— Pis? Ça t'remonte-tu le moral?
— Euh... j'sais pas trop là...
— Le printemps arrive, ça fond, il fait beau, on va pouvoir manger d'la crème à'glace dehors... Pis t'aimes ça les chats toi, non?
— Ouain...
— Dis-le donc que tu l'trouves laid mon tableau. Moi qui pensais que ça t'ferait plaisir!
— Nenon, c'est pas ça. C'est juste que... J'me demande ben où je vais l'accrocher. Ça fite pas vraiment avec les couleurs de mon salon... ni de ma cuisine...
— Ben. Mets-le dans ta chambre.
— Dans ma chambre? Ah. Ouain. C't'une idée. Mais hum, j'pense pas que ça irait super bien avec mon couvre-lit...
— Il est de quelle couleur ton couvre-lit?
— Blanc.
— Blanc? Ça fitte avec toutte du blanc.
— Ben, il est pas blanc-blanc-blanc là. Y'a pas mal de blanc, mais y'a du vert aussi. Genre du vert chlorophylle...
— Du vert chlorophylle?
— Ouain.
— Pis?
— Pis euh... le vert chlorophylle ça fite vraiment pas avec du turquoise. Tout le monde sait ça.
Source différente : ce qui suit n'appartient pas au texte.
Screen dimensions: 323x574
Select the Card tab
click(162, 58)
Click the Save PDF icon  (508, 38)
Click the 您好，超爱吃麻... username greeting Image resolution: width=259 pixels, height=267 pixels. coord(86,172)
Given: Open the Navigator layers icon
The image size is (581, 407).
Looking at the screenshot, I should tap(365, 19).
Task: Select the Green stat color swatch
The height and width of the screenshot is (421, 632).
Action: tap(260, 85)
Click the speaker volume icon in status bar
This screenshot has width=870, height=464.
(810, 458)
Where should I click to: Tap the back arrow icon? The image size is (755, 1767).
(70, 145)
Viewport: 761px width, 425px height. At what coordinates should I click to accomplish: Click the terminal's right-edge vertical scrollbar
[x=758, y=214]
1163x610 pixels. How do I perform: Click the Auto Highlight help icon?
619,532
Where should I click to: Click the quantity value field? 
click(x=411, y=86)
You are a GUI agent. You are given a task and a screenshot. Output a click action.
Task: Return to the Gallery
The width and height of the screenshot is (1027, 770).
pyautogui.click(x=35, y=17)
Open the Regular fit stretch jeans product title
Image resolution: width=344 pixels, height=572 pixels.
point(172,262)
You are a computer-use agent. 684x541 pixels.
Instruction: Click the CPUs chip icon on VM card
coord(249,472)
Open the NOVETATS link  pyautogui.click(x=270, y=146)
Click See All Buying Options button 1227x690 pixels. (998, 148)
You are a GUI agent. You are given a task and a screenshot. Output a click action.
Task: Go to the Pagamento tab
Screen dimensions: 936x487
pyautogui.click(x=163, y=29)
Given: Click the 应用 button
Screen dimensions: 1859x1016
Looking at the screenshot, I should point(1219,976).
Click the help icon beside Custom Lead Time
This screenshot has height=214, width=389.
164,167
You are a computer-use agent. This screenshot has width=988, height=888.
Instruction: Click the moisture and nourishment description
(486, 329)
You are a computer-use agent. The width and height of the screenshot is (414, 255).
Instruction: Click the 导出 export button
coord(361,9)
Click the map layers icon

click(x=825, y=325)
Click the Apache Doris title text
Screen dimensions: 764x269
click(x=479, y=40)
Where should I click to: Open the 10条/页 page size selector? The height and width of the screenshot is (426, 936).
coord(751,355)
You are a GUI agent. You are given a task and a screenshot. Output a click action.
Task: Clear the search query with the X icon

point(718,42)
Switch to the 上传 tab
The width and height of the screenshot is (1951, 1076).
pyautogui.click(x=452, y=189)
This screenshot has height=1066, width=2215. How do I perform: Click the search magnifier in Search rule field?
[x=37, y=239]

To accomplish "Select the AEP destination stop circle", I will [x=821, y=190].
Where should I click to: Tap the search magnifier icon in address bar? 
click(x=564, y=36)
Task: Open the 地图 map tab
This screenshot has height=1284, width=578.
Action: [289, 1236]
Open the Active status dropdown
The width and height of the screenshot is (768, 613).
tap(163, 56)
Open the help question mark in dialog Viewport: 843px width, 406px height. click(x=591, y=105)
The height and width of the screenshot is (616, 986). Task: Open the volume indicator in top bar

— C'est pas turquoise ça, c'est bleu.
— Ah ouais? Ouain. Ben. Bleu bébé genre...
—
Bleu bébé?
— Ouain. Bleu bébé.
— Un bébé, c'est pas bleu.
— Je sais, mais on dit ça comme ça. T'as jamais entendu ça?
— Dis-moi donc à' place :
J'en veux pas de ton hostie d'tableau laid.
— J'en veux pas de ton hostie d'tableau laid.
— ...
— ...
— T'as raison. C'est vrai qu'y'é laid...
— Ouain mais y'a toujours quelque chose de beau dans le laid. Dis-toi ben ça.
— Boaf. Pffft...
— Tu me peindras un clown la prochaine fois. Je l'accrocherai dans' descente de la cave.
— ...
— Ah arrête hein. Viens, on va aller prendre du soleil.